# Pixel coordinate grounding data
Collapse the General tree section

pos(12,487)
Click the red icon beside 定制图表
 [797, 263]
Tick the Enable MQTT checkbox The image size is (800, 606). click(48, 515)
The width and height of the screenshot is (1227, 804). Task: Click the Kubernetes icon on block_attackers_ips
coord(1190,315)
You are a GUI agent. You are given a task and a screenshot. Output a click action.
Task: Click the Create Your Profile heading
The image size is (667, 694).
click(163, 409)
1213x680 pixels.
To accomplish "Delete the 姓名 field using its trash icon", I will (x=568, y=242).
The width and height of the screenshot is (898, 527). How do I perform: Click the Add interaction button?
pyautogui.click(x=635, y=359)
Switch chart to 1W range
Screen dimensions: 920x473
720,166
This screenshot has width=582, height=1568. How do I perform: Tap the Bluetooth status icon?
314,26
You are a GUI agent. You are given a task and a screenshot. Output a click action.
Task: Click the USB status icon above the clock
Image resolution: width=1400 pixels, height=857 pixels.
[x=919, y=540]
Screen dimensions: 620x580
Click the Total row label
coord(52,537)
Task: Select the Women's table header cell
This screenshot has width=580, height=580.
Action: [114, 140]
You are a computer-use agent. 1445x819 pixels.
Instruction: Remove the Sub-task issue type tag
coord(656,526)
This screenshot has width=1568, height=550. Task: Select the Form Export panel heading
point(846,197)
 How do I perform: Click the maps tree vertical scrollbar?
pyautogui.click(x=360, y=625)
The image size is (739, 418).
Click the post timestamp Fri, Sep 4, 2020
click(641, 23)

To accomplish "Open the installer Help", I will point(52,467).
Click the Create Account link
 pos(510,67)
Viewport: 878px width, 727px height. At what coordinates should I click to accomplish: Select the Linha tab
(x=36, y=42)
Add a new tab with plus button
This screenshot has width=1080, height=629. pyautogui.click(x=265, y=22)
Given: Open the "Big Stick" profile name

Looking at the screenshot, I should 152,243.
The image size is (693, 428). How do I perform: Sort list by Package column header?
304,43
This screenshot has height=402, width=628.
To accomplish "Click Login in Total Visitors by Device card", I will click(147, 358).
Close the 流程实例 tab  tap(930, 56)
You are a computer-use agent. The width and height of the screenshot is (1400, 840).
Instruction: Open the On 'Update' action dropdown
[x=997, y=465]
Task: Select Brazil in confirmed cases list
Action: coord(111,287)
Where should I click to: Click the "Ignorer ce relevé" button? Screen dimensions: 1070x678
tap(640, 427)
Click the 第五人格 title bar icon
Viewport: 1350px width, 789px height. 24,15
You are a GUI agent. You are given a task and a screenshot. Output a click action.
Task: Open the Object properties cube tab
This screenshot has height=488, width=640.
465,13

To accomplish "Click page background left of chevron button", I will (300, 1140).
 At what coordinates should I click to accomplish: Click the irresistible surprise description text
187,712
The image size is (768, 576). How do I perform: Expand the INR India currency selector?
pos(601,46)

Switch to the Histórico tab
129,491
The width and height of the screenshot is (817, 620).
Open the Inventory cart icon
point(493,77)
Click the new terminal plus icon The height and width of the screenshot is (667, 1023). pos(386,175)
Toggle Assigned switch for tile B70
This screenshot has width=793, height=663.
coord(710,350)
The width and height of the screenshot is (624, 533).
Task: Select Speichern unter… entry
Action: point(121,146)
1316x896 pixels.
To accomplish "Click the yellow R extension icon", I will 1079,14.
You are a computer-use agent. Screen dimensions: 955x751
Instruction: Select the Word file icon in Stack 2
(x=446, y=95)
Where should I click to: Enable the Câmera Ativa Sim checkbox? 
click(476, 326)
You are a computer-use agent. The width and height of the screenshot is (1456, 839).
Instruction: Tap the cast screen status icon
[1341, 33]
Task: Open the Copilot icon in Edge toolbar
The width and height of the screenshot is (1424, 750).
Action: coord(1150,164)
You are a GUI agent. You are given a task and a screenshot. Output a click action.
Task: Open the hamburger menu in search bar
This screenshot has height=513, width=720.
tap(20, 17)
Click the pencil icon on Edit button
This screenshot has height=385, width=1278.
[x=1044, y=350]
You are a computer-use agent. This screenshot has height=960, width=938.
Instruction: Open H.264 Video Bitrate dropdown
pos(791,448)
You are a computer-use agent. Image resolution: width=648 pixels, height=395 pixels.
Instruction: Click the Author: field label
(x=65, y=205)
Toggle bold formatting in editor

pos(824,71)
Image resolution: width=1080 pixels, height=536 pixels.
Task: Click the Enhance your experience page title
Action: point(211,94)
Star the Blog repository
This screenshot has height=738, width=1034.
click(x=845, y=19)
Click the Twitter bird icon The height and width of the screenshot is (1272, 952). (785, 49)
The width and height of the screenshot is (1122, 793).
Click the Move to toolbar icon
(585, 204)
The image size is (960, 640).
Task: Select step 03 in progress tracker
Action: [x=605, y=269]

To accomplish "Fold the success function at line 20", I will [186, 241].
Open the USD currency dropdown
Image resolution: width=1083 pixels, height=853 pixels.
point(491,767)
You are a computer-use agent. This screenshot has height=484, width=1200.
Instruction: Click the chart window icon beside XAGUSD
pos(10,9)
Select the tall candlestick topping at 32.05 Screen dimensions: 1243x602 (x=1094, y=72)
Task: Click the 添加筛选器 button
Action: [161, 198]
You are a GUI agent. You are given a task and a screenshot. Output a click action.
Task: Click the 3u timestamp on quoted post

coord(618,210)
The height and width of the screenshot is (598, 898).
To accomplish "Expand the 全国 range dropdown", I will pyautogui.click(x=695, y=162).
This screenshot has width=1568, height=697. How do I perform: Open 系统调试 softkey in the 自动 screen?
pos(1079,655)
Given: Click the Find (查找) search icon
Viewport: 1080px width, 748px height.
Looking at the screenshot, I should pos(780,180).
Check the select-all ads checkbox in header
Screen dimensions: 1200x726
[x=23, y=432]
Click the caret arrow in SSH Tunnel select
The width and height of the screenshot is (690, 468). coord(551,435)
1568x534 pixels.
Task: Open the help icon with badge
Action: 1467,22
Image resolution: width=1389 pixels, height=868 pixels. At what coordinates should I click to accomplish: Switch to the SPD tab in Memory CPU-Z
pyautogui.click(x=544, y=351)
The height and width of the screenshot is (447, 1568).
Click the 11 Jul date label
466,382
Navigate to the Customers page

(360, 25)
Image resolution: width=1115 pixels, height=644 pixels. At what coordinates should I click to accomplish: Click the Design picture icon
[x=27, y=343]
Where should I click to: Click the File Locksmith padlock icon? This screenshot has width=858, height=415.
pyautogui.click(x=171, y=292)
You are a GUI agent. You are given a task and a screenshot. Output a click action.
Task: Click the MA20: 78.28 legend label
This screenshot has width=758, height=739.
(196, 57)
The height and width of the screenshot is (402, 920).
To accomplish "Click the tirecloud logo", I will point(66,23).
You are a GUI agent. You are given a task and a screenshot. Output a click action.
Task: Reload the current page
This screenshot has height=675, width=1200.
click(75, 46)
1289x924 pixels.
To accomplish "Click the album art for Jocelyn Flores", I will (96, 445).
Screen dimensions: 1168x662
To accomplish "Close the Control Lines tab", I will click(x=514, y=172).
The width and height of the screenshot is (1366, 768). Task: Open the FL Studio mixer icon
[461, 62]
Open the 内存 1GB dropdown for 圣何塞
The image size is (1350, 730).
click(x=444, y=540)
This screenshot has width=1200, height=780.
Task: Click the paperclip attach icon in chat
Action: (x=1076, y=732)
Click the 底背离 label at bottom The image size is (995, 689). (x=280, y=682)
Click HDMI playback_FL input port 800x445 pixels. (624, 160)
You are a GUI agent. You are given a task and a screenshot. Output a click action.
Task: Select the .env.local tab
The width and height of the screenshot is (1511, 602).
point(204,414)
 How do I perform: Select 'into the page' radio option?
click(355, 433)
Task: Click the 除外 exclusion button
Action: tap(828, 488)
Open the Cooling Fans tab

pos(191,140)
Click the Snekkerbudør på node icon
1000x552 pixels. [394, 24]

# Task directions
Restate word for word the lines running from the line that holds "Task: Select the .env.local tab" to the final line of the entries.

# Expected answer
Task: Select the .env.local tab
The width and height of the screenshot is (1511, 602).
point(204,414)
 How do I perform: Select 'into the page' radio option?
click(355, 433)
Task: Click the 除外 exclusion button
Action: tap(828, 488)
Open the Cooling Fans tab

pos(191,140)
Click the Snekkerbudør på node icon
1000x552 pixels. [394, 24]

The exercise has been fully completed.